We arrived at the title company’s office for our 8:00 am closing on a Friday, and the bank’s representatives didn’t show (which we learned was pretty normal). However, it meant that after handing over our down payment check and effectively signing a 30-year lease, we still weren’t officially homeowners. We were…peeved. The title company assured us that they’d fax the documents over to the bank and that as soon as the bank had signed them, we could get the keys and start moving in. We left the title company’s office with the key code to the lock box after promising to not go in until we heard the papers were signed. In the meantime, we went back to our hosts’ house and got ready to reload the truck so we’d be ready to move right when we got the word.
Conveniently, right as I was getting the truck ready to go, the cable that supported the lift gate broke and the whole thing crashed to the street, nearly crushing my feet under 300 pounds of steel. We called my boss, who brought our company’s other truck to the rescue, and right when he arrived, our dog Taco decided to make a daring escape into the neighborhood.
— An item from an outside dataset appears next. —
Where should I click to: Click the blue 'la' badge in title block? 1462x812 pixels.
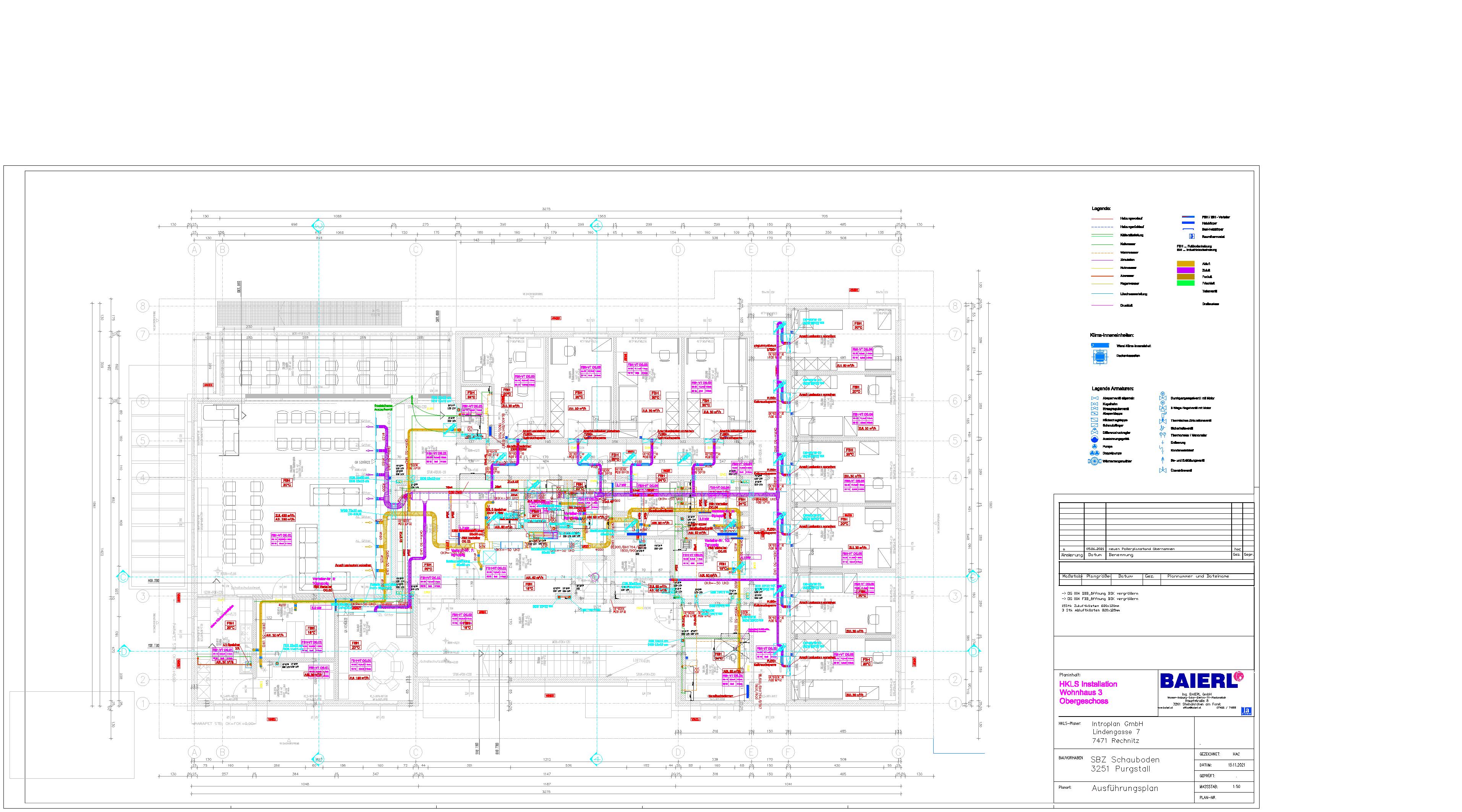pos(1246,710)
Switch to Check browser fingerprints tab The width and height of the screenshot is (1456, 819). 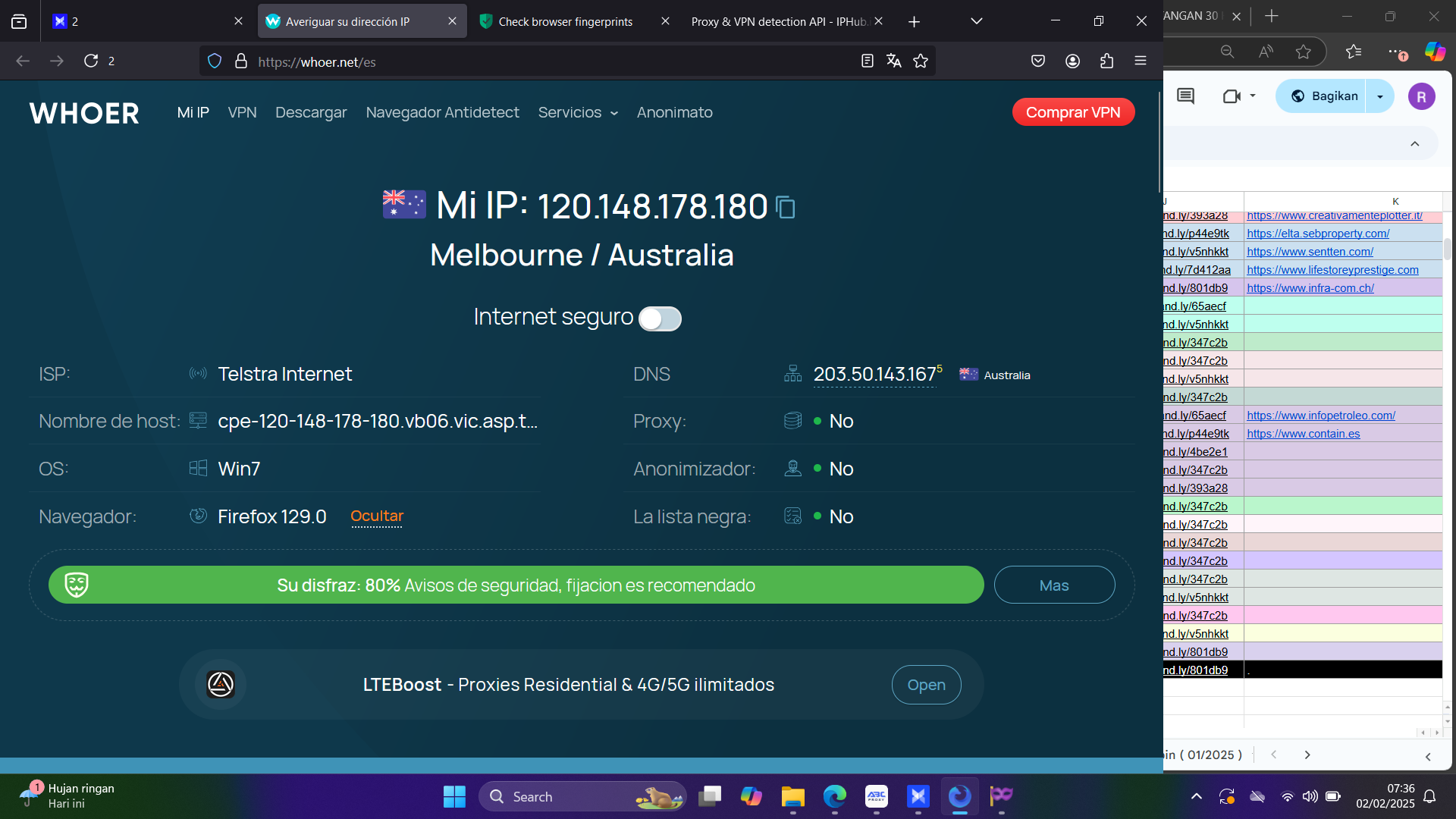tap(565, 22)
So there we were, two trucks parked end to end in the street, broken lift gate on the ground, and all three of us diving to the ground to snatch up Taco across a city block of front yards. Anyone who happened to be watching out their window was likely playing this as a soundtrack to the whole thing. Ten minutes of fast-motion Benny Hill zaniness later and Taco was safe inside the house again, and thank goodness too, cause she’s REALLY cute.
That head tilt: OMG <3 <3!
Anyway, after the chase we were all incredibly tired, but we still had to move everything from one truck to another so we could have a functional lift gate. In the process of shuffling everything to the second truck, Lindsey caught the buckle of a falling ratchet strap to the head, saw stars, and she somehow kept on going after what had already been a very stressful day. She would later require an ER visit for some dizzy spells as a result of the head bump, but maybe that story’s better for another day.
After we got the second truck loaded and all our stuff secured again, the stars finally aligned. Lindsey’s parents, who were coming to help us move, were about to arrive and we finally got the call that we could get into the house. A short drive later and we were breathing quasi-tearful sighs of relief, hugging Lindsey’s parents, and walking in the front door of our new house!
What followed that day and in the coming weeks/months/years will be documented with love hereafter. Our first home purchase was plenty bumpy, but we’re here now, and we’ve survived this far. We can’t wait to share our progress and learn new things both from the process and any readers who care to share their experiences with us. Thanks for joining us!